Fluorescence variability of marine and terrestrial colloids: Examining size fractions of chromophoric dissolved organic matter in the Damariscotta River estuary

Abstract

Marine chromophoric dissolved organic matter (CDOM) imparts highly variable optical signatures in surface waters over short spatial and temporal scales, but the cause of that variability is poorly understood. A major fraction of dissolved organic matter in seawater is colloidal in size and can cycle quite rapidly, potentially contributing to the observed variability in CDOM. The relationship between marine colloids and CDOM optical variability was examined using flow field-flow fractionation (FlFFF) to partition the colloidal organic phase into a continuum of molecular sizes for optical characterization by excitation emission matrix spectroscopy (EEMS). Colloidal organic matter in surface seawater of the Damariscotta River estuary showed 2 major peaks in apparent abundance, spanning at ∼ 1–5 kDa and ∼ 15–150 kDa in size, respectively. The relative magnitude of these peaks changed systematically with the phase of phytoplankton blooms during 2003 and 2004, implying a relationship between colloid size distribution and bloom dynamics. Of the two colloidal sizes, the 1–5 kDa fraction was far more variable in apparent abundance than the larger colloidal matter.

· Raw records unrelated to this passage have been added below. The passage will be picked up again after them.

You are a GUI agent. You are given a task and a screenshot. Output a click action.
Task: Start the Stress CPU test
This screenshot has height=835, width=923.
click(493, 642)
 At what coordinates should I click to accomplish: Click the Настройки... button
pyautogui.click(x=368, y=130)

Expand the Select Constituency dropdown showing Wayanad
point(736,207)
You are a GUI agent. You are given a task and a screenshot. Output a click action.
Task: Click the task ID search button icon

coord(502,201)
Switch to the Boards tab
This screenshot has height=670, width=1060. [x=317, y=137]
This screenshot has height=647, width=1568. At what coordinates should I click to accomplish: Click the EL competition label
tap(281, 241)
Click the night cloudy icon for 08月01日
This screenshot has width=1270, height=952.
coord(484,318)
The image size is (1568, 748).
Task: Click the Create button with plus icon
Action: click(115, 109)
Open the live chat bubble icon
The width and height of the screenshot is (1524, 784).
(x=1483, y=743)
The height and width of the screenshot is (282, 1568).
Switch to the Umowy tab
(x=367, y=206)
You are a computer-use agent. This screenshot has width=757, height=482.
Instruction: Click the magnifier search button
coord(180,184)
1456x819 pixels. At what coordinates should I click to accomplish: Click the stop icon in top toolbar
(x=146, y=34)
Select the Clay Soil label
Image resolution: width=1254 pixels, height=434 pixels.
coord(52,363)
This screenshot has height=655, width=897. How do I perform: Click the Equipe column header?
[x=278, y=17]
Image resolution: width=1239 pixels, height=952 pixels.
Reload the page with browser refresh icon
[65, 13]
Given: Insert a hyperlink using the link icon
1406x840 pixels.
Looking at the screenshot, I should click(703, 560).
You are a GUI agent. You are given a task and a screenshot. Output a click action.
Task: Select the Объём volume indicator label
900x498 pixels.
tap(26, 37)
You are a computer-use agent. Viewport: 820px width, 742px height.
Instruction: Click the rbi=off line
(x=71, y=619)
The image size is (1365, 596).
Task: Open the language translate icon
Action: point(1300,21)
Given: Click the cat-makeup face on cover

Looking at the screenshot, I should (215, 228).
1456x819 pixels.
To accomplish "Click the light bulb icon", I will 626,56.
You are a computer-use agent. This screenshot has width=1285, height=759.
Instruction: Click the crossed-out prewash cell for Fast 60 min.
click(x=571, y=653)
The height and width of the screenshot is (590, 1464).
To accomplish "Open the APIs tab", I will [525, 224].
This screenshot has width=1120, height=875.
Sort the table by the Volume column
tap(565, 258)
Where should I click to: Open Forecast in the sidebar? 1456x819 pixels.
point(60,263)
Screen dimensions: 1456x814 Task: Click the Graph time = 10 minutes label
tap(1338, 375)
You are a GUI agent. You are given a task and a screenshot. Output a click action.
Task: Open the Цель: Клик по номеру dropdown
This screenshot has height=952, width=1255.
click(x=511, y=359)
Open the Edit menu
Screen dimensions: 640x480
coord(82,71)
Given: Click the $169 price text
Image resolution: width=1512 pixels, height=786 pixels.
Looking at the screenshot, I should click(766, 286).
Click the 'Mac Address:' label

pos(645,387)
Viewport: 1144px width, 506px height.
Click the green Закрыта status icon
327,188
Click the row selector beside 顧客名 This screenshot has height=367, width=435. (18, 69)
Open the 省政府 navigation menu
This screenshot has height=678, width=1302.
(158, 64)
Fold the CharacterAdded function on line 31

EEMS results reveal a compositional partitioning of protein-like and humic-like fluorescence between size fractions. Protein-like materials occurred primarily in the smallest colloid size fraction while humic-type materials resided mainly in the larger colloidal phase. These findings suggest that the fluorescence signature of bulk dissolved organic matter results from a collage of chromophores having optical characteristics that differ according to size of the molecular constituents. The colloidal-sized fluorescence characteristics of marine derived CDOM were contrasted with bulk CDOM to provide fundamental information on the distribution and forms of CDOM in Maine coastal waters. The findings here indicate that colloidal processes will have significant effects on the character and variability in the optical signature of surface seawaters.